Durante la Conferencia del Pueblo, la mandataria federal calificó como un acto de «injerencia política» el retiro de la visa estadounidense a Andrés Manuel López Beltrán, y cuestionó que dichas medidas selectivas no se apliquen de manera equitativa a nivel internacional.
Exigencia de soberanía y legalidad
En Palacio Nacional, la mandataria federal se refirió a la reciente revocación del documento migratorio. El afectado, se asevera, fue señalado por autoridades de Estados Unidos dentro del grupo de personas consideradas políticamente expuestas.
Sheinbaum Pardo enfatizó que cualquier acusación formal de carácter delictivo debe sustentarse en elementos comprobables y ser procesada mediante los cauces legales correspondientes. En ese sentido, exigió siempre el respeto absoluto a la soberanía nacional frente a acciones unilaterales de Washington.

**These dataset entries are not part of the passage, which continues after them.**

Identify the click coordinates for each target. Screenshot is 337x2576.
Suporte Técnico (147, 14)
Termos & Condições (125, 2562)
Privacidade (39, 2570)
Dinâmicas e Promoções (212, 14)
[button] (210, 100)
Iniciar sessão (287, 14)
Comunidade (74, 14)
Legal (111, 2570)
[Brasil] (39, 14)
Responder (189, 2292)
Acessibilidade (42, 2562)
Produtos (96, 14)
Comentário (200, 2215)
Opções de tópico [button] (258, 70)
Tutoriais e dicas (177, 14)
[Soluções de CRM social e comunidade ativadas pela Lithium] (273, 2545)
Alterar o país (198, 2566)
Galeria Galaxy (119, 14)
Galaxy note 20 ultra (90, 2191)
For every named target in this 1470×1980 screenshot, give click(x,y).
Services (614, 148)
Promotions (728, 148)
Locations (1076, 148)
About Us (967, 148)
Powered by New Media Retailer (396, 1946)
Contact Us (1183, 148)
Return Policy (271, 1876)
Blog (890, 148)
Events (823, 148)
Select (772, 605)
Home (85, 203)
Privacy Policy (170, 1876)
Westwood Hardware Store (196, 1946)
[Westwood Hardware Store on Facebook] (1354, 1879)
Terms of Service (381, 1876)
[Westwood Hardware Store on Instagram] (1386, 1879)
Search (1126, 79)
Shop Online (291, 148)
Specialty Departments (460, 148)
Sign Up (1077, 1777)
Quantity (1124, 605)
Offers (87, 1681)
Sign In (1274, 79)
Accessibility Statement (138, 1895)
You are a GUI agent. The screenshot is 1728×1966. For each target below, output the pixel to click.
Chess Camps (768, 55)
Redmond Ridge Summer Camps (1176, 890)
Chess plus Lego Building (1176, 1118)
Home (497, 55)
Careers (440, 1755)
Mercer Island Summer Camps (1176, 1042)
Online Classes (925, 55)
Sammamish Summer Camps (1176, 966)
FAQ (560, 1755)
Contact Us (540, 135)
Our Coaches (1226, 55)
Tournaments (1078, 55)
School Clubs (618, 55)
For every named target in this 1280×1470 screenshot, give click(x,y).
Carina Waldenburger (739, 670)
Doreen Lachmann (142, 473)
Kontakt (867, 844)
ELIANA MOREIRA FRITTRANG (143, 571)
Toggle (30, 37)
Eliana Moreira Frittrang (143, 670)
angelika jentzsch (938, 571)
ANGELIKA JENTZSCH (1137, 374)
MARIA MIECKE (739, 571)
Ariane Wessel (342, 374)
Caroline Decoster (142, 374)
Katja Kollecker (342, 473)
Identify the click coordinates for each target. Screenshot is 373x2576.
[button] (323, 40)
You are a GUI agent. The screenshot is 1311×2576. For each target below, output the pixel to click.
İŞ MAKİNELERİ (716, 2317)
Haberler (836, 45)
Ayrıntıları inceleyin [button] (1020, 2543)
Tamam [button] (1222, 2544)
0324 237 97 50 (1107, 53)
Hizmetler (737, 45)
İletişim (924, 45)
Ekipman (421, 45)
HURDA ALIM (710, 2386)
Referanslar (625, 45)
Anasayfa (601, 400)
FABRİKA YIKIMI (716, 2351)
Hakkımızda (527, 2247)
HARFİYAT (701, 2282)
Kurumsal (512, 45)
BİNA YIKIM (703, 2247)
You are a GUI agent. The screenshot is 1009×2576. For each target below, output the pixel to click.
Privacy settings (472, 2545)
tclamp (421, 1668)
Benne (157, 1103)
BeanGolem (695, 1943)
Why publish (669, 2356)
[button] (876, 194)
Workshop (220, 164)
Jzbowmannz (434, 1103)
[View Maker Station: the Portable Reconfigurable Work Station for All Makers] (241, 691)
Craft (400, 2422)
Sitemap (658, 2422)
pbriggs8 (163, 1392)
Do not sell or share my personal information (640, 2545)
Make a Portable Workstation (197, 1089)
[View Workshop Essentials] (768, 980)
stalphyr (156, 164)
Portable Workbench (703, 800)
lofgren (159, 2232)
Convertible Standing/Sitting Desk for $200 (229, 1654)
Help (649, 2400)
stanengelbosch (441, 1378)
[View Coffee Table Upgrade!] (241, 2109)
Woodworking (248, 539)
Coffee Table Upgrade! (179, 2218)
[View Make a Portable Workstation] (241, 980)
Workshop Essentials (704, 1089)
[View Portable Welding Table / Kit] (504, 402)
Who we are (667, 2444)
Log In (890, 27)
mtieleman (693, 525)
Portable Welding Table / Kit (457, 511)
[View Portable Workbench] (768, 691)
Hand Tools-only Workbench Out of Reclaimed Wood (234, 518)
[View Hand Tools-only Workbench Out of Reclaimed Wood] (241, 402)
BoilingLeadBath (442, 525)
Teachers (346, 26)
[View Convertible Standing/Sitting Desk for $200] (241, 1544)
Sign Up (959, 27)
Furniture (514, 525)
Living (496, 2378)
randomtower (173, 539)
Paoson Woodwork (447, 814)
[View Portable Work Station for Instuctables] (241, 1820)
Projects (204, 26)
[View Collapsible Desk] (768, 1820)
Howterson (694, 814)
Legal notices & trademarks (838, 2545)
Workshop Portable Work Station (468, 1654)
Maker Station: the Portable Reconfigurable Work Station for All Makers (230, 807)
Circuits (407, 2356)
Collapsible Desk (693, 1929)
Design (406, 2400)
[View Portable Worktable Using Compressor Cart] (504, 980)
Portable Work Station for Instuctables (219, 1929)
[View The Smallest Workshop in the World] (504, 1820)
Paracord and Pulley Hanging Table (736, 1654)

Relación bilateral sin subordinación
Asimismo, Sheinbaum lanzó una advertencia sobre el trasfondo propagandístico de las restricciones migratorias aplicadas a actores políticos afines a la Cuarta Transformación:
«Mi opinión es que esta cancelación de visas que han hecho a personas políticamente expuestas… tiene un sentido político esencialmente, porque no es parejo a todos los países«.
La Jefa del Ejecutivo federal aprovechó para reiterar que la relación bilateral entre México y EU se mantendrá bajo los principios de coordinación y respeto mutuo, mas nunca de subordinación: «no agachamos la cabeza«.
Finalmente, estimó que contar o no con un permiso migratorio extranjero no es indicador de honorabilidad. Aclaró que esto tampoco determina el arraigo popular en territorio mexicano.